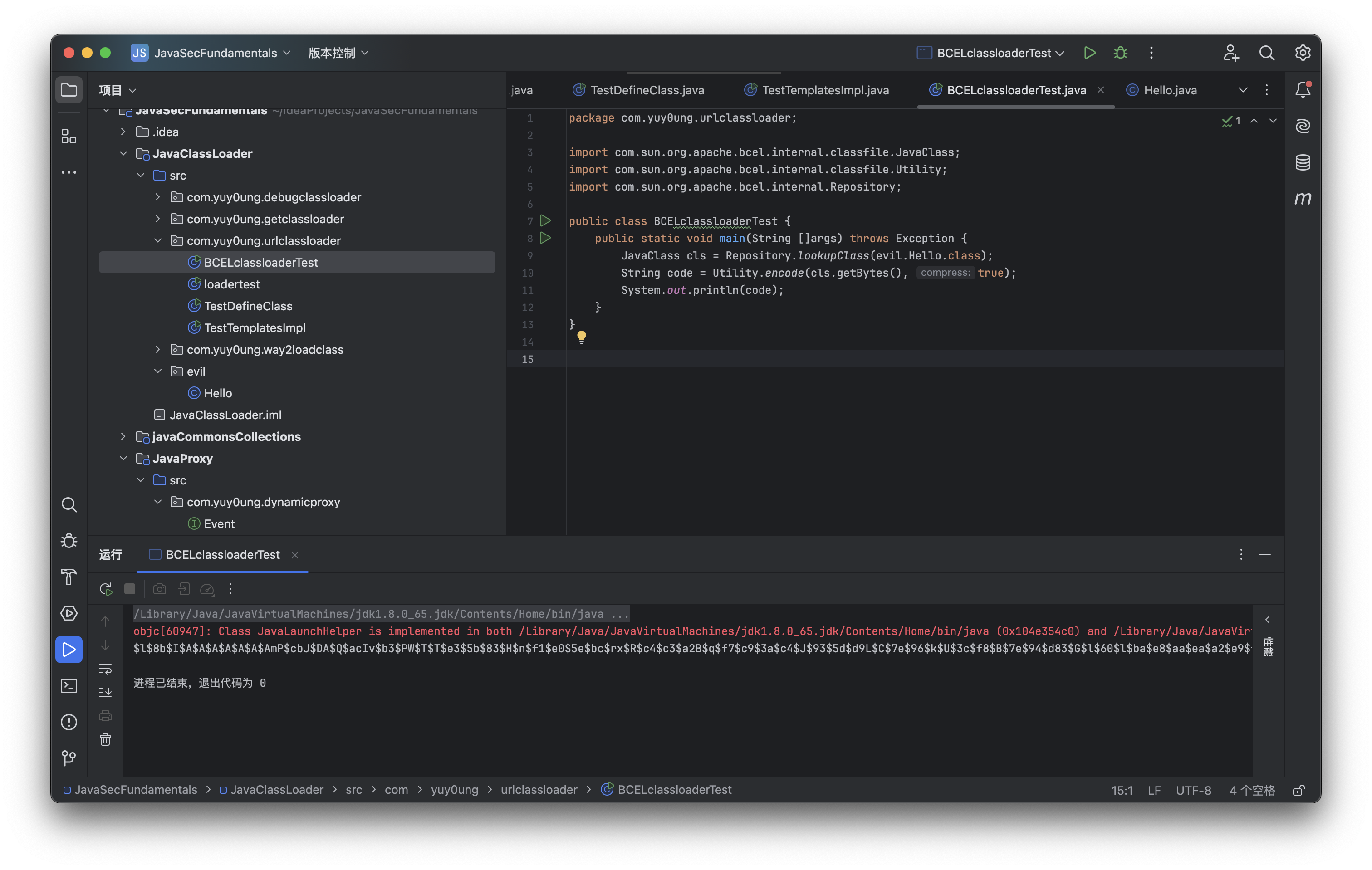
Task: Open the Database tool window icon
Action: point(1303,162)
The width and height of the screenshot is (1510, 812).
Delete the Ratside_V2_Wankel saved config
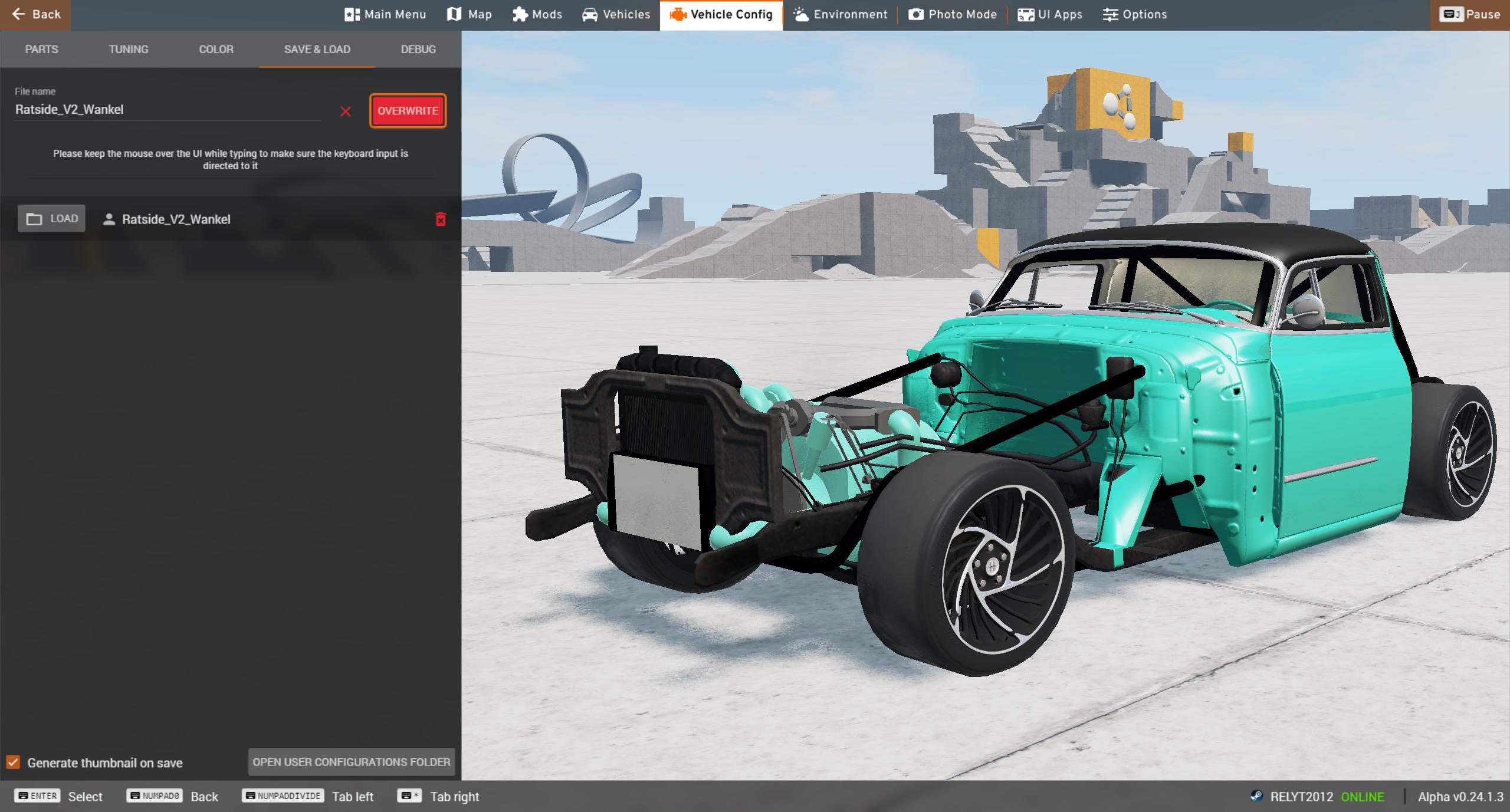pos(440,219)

**EXERCISE DIRECTIONS:**
All that is needed is the span from the line with "The width and" through the last line of the material above, reproduced exactly and free of pictures.

**PROBLEM SOLUTION:**
The width and height of the screenshot is (1510, 812).
Delete the Ratside_V2_Wankel saved config
pos(440,219)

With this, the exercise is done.